>> BEGIN DOCUMENT PASSAGE
Critic Reviews add missing review

Average score: 61% (based on 2 ratings)

Player Reviews

Average score: 1.1 out of 5 (based on 2 ratings with 1 reviews)

The computer game version of television’s toughest quiz!...except it doesn’t work.

The Good
This is based on the British game show The Krypton Factor which ran originally from 1977 to 1993. The show was famously billed as television’s toughest quiz…and it was one heck of a mental challenge. Four contestants tested their wit, skill, stamina and logical thinking across six gruelling, testing and punishing rounds to earn points, dubbed their “krypton factor” and the one with the highest score wins.

So how does this computer game version by Domark’s TV Games label compare? Well the game gives you the six rounds to play, which are Mental Agility, Observation, Response, Physical Ability, Intelligence and General Knowledge, so this is a good start…except of these rounds only two of them work out well.

The first is Mental Agility. Here you are given some numbers on the screen and you must re-enter them in numerical order, for example if the numbers 4145227 appeared you would then need to type 1224457. Then if 8226162 appeared then you will need to type 1222668. This really does resemble the TV show very well and requires a great deal of mental strength to succeed, especially if you’re dealing with repeated number, like the three 2’s in the second example and these numbers appear very quickly, so it’s very tricky to get it right...except it has a flaw which I’ll come to later.
>> END DOCUMENT PASSAGE
→ WRITTEN PROBLEM 1: In the listing, retype the lines from the one holding "Click 온라인으로 결과 비교 compare online button" through the end of the listing, both ends included. Leave the pictures out.
The review of the game and the listing are unrelated to each other.
>> BEGIN INFORMATION SHOWN
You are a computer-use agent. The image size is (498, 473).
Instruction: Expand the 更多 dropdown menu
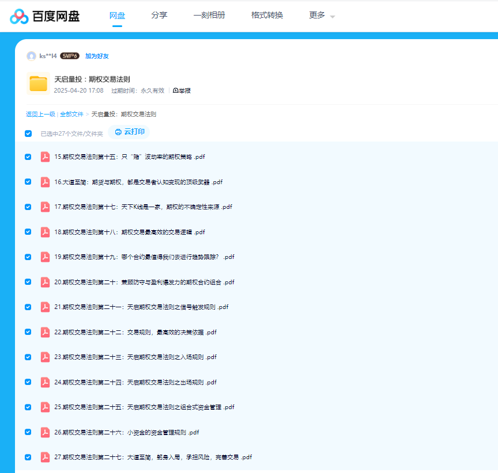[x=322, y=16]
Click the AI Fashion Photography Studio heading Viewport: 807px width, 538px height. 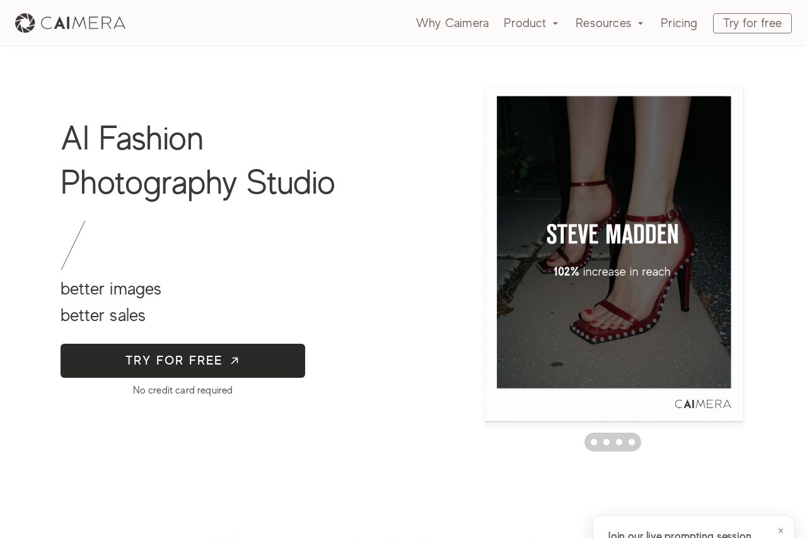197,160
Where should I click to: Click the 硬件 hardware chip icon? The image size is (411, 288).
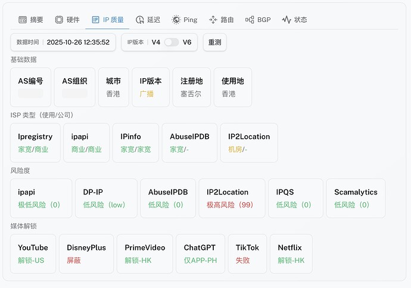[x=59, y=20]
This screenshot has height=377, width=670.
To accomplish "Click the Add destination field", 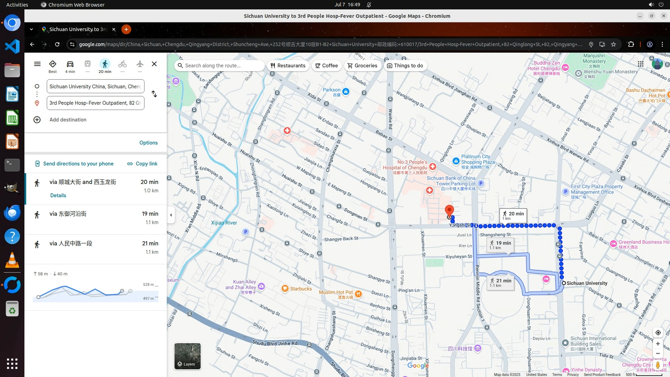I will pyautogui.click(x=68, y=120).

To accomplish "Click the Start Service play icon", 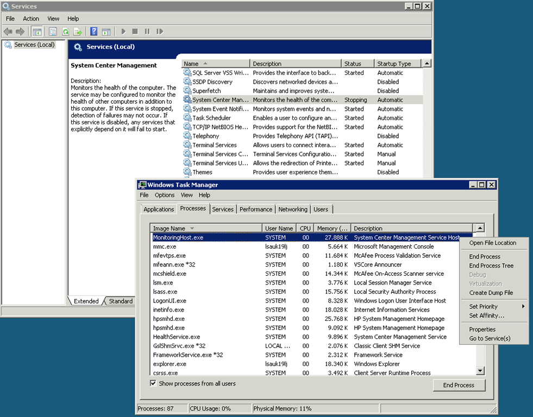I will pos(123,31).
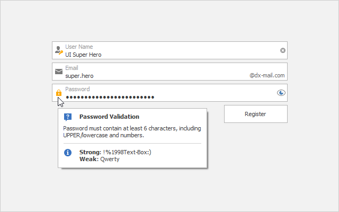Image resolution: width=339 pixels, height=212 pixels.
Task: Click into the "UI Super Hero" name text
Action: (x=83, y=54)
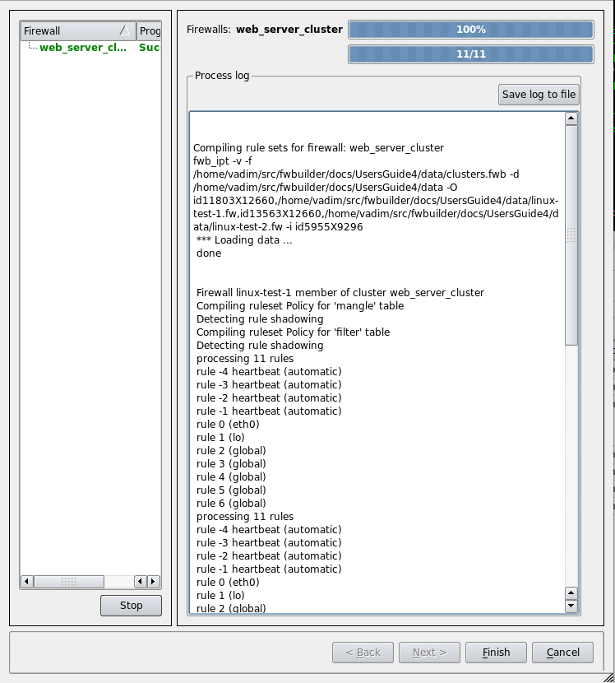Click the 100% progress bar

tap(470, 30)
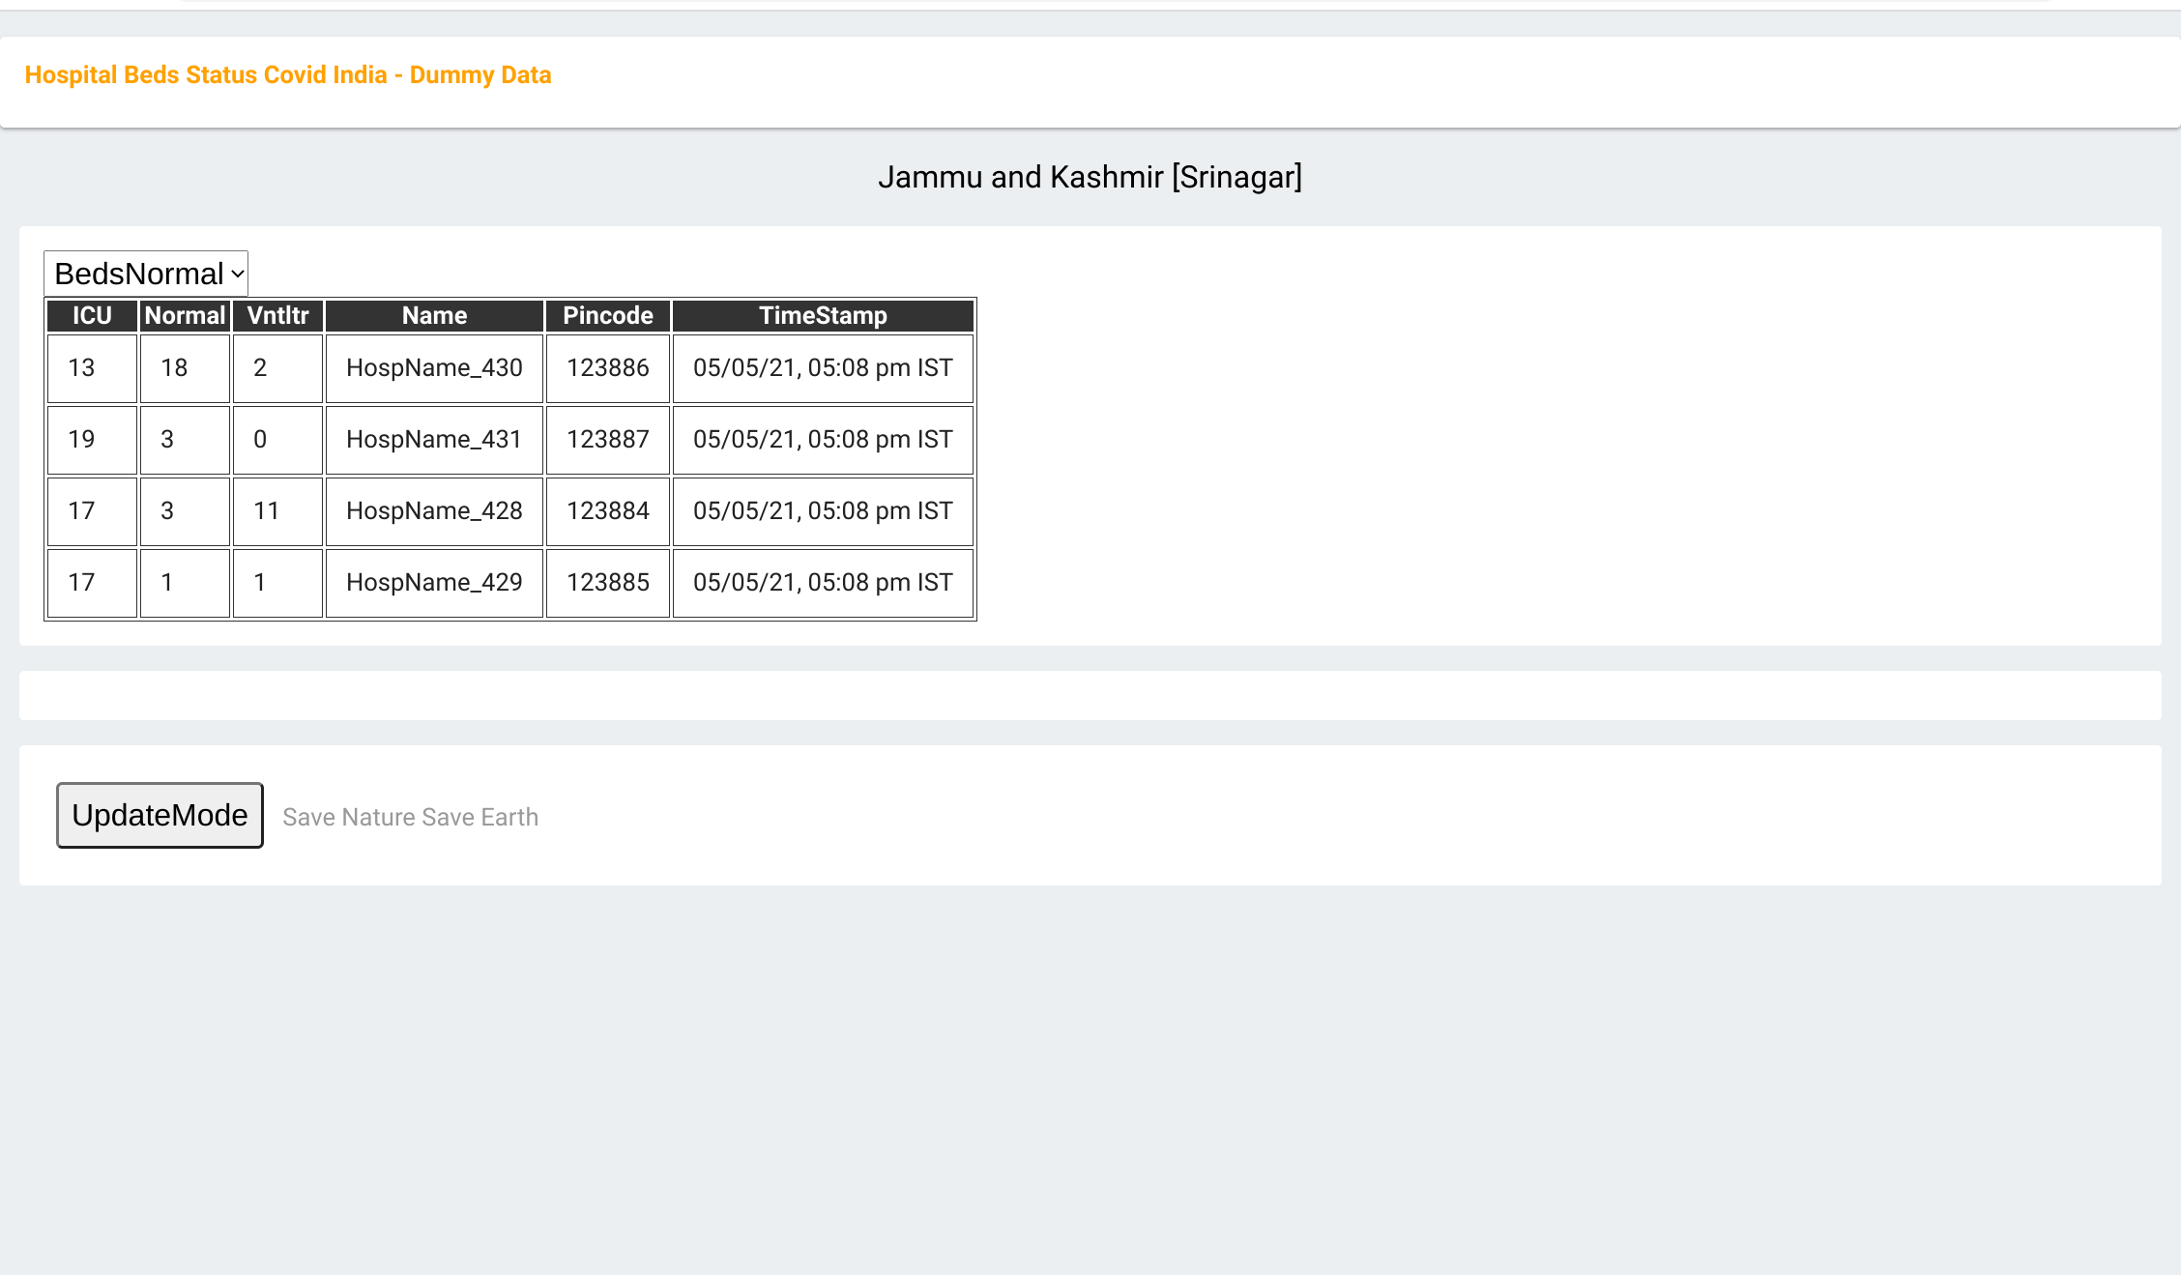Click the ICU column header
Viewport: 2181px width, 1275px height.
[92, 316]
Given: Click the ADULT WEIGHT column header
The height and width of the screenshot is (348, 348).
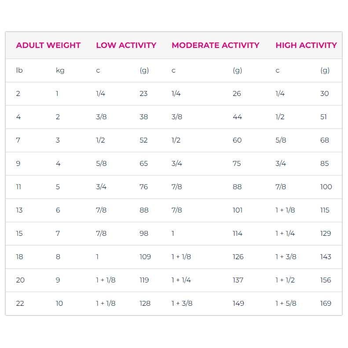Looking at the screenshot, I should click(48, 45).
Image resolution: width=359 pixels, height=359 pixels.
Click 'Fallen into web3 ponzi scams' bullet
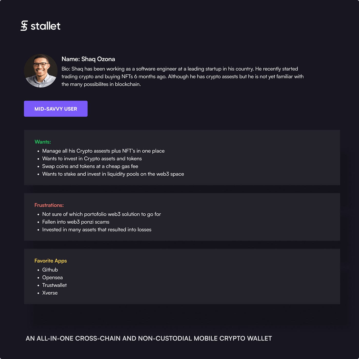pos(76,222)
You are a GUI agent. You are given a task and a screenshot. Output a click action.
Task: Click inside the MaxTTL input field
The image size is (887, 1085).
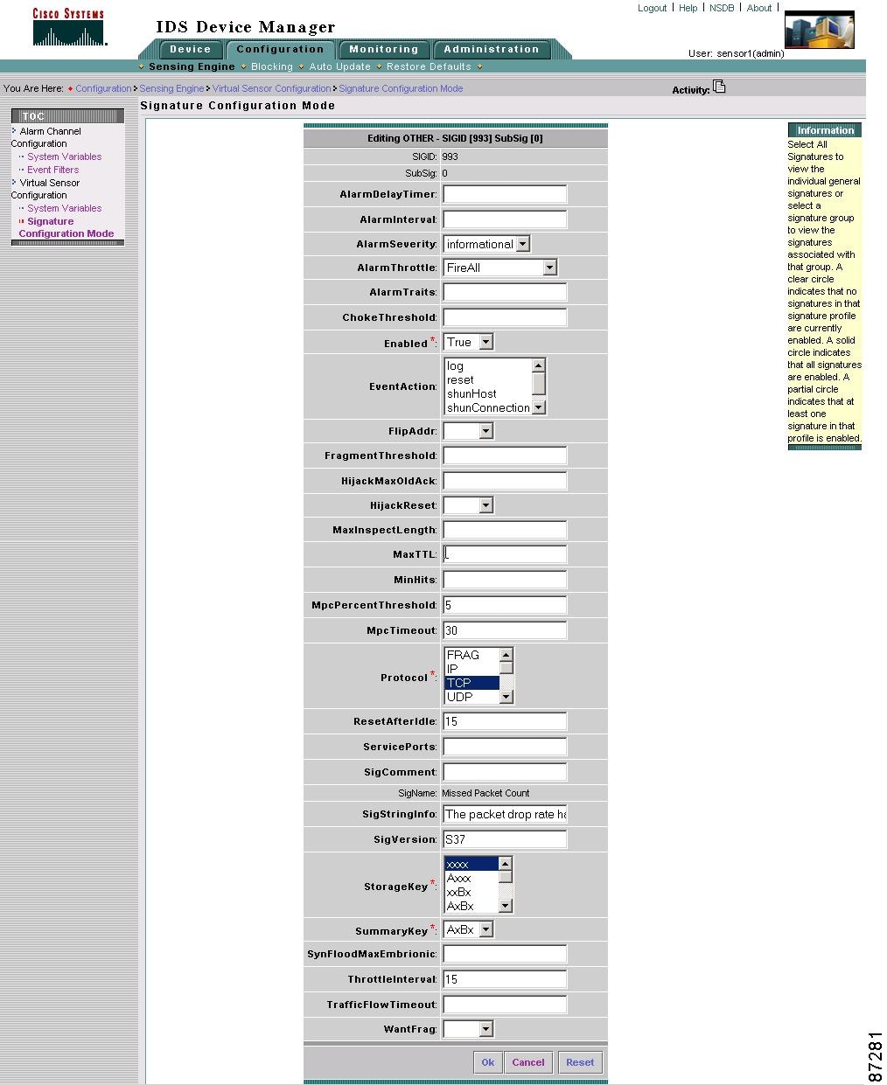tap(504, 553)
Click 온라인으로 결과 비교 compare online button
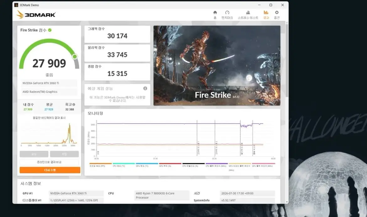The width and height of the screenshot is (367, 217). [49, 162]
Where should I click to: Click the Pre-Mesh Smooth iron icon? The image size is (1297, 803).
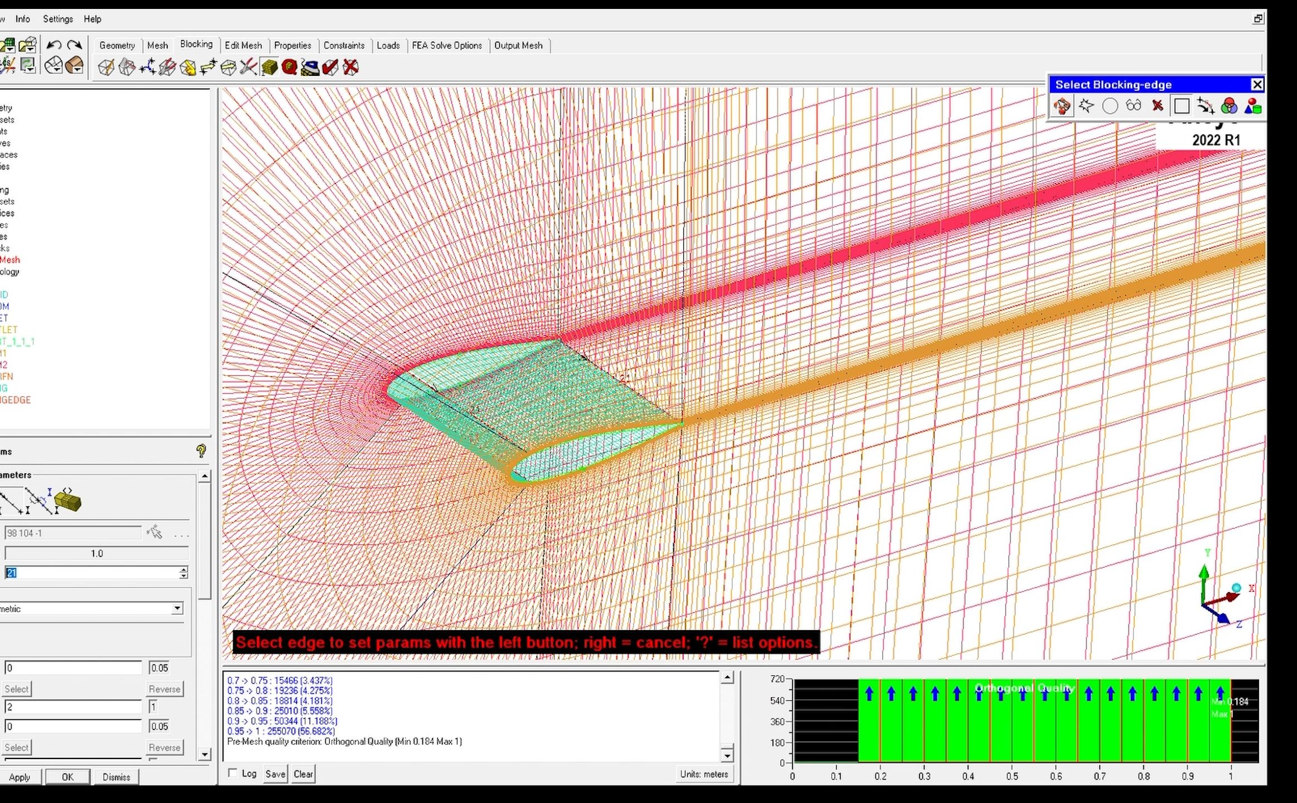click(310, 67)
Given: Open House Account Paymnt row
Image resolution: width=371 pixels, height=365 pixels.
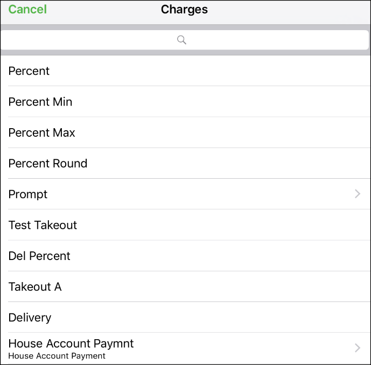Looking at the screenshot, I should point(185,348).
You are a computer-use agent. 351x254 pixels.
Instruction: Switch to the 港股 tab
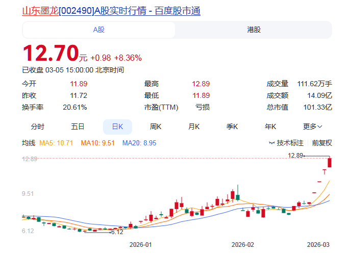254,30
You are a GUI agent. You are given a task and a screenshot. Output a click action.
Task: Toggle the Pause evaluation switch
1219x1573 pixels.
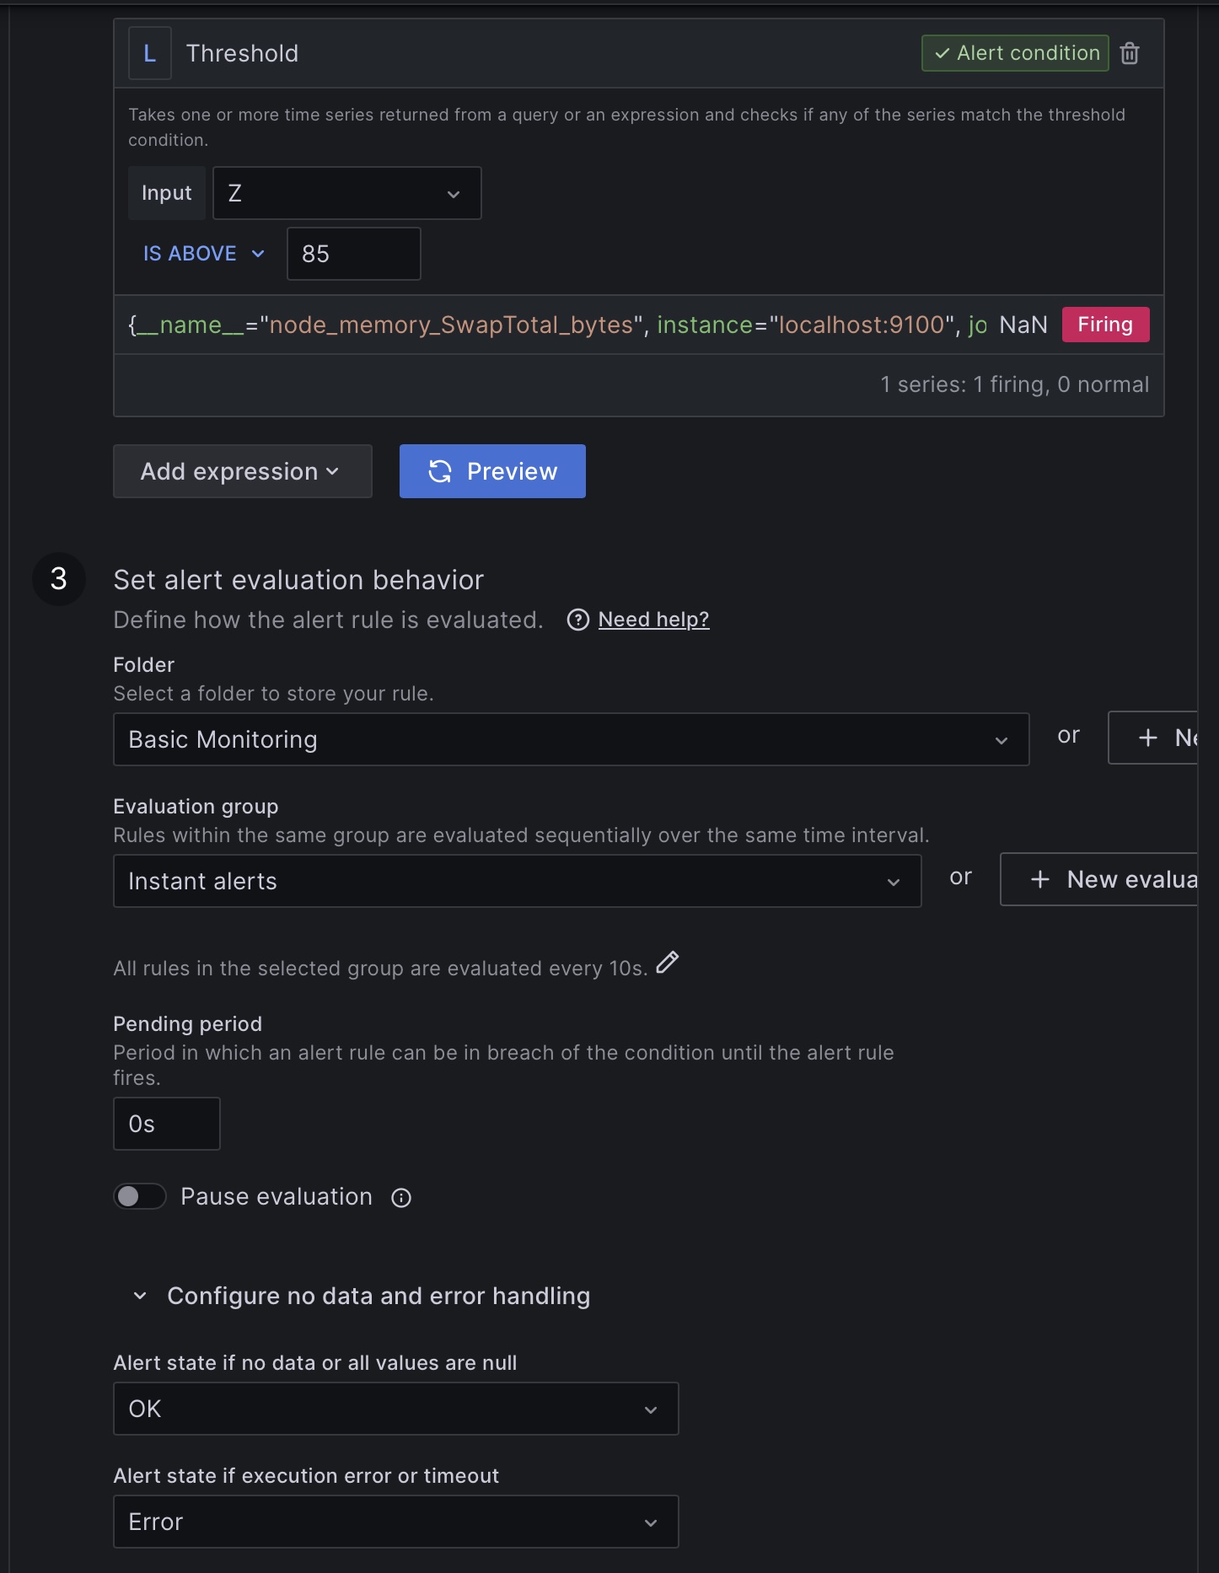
>> END INFORMATION SHOWN
→ WRITTEN PROBLEM 2: Continue the Krypton Factor game review from the point where it stops.

→ REPLY 1:
Click 온라인으로 결과 비교 compare online button
The width and height of the screenshot is (367, 217). [49, 162]
Where should I click to: Click the Pre-Mesh Smooth iron icon? The image size is (1297, 803).
click(310, 67)
Given: Open House Account Paymnt row
Image resolution: width=371 pixels, height=365 pixels.
Looking at the screenshot, I should point(185,348).
You are a computer-use agent. 351x254 pixels.
Instruction: Switch to the 港股 tab
254,30
You are a GUI agent. You are given a task and a screenshot. Output a click action.
Task: Toggle the Pause evaluation switch
1219x1573 pixels.

→ REPLY 2:
The other one is the Intelligence round. Here you are given a picture, like the Krypton Factor’s K logo or the TV Games logo, which you will see for less than a second until the pieces are all scattered, you must then rotate and re-arrange the pieces to build that picture again in just one minute. This also resembles the TV show well and again can be quite tricky, it’s so difficult to assemble the picture together, especially with the short time limit. This can be seen as the only event that provides a proper logical challenge.

The Bad
So while two of the rounds vaguely work, the other ones do not as you will discover here.

Round two is the Observation round and here we’re given a story to read with a picture on it, one such story goes something like, “As the sun set, Mark turned to Michelle and smiled. The last two weeks had been idyllic. The arrived on the Monday and spent the first few days walking around the town buying postcards.” And the picture of this story is a beach with boats on the sea and the sun shining. After the story finishes it is repeated a second time, only this time there are changes to some of the words in the story and in the picture and you must work out what the changes are. The problem is the text moves so fast you are lost within the first twenty seconds, especially after the second time because you're too busy staring at the screen looking for the changes. And you're fed up reading it the first time you'll end up not feeling bothered to read it a second time. So in short, yes it doesn't work.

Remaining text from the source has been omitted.